*DATASET EXTRACT*.
[Start of Attachment]
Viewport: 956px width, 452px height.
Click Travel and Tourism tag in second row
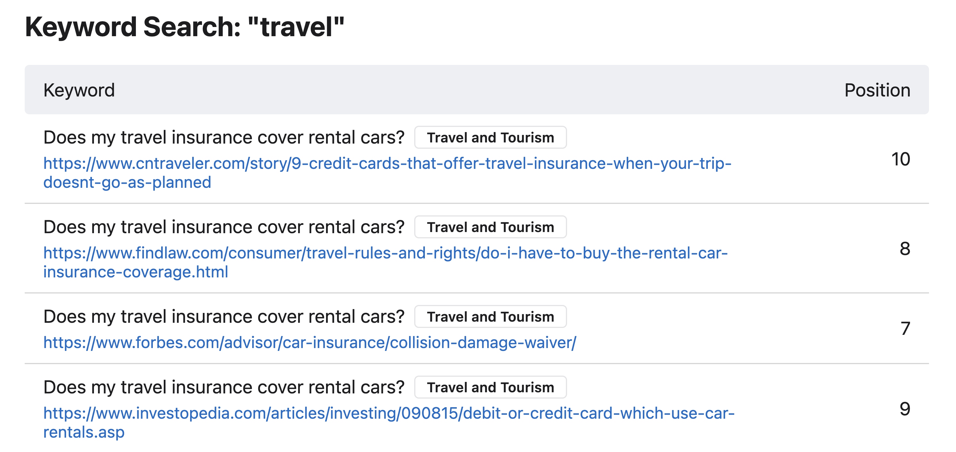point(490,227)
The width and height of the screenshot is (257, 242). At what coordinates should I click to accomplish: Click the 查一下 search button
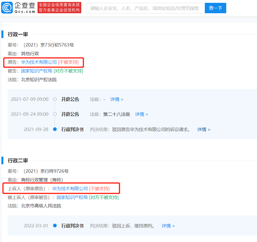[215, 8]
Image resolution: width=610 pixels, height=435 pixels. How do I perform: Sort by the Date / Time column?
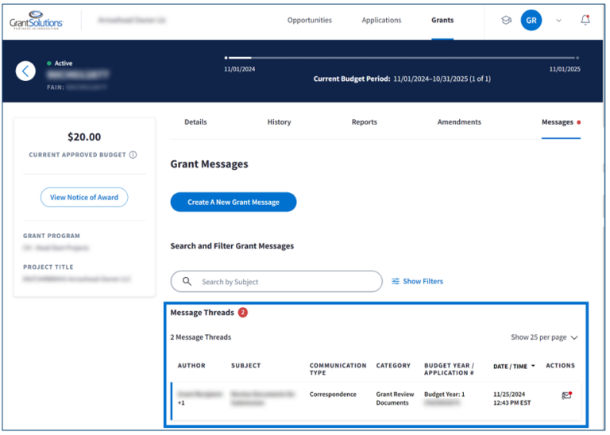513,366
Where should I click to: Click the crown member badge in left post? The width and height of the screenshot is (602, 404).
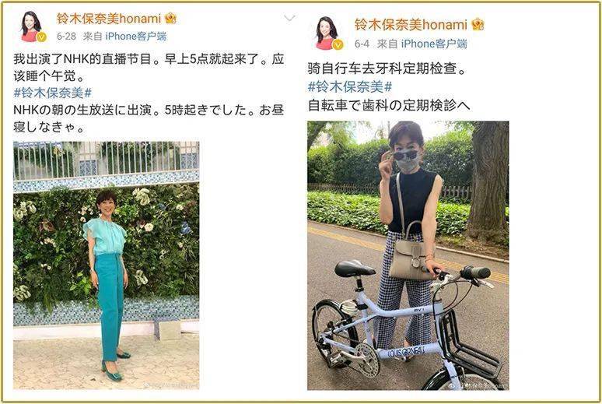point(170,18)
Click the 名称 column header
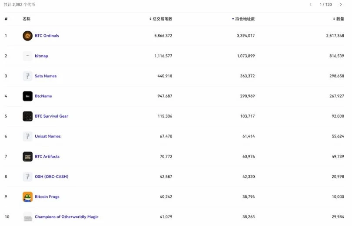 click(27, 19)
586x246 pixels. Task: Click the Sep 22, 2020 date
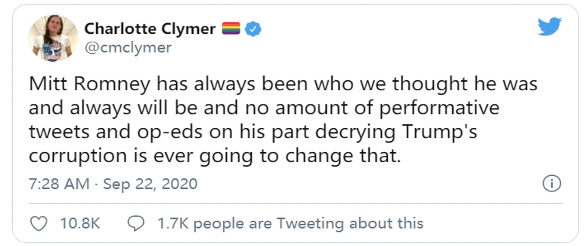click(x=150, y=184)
[End of Attachment]
*BRIEF*. Word for word, give the entries above again, with no images included.

*RESULT OF THIS TASK*.
Viewport: 956px width, 452px height.
Click Travel and Tourism tag in second row
point(490,227)
The width and height of the screenshot is (257, 242). At what coordinates should I click to accomplish: Click the 查一下 search button
[215, 8]
Image resolution: width=610 pixels, height=435 pixels. How do I perform: Sort by the Date / Time column?
513,366
Where should I click to: Click the crown member badge in left post? The width and height of the screenshot is (602, 404).
point(170,18)
Click the 名称 column header
 click(27, 19)
586x246 pixels. Task: Click the Sep 22, 2020 date
click(x=150, y=184)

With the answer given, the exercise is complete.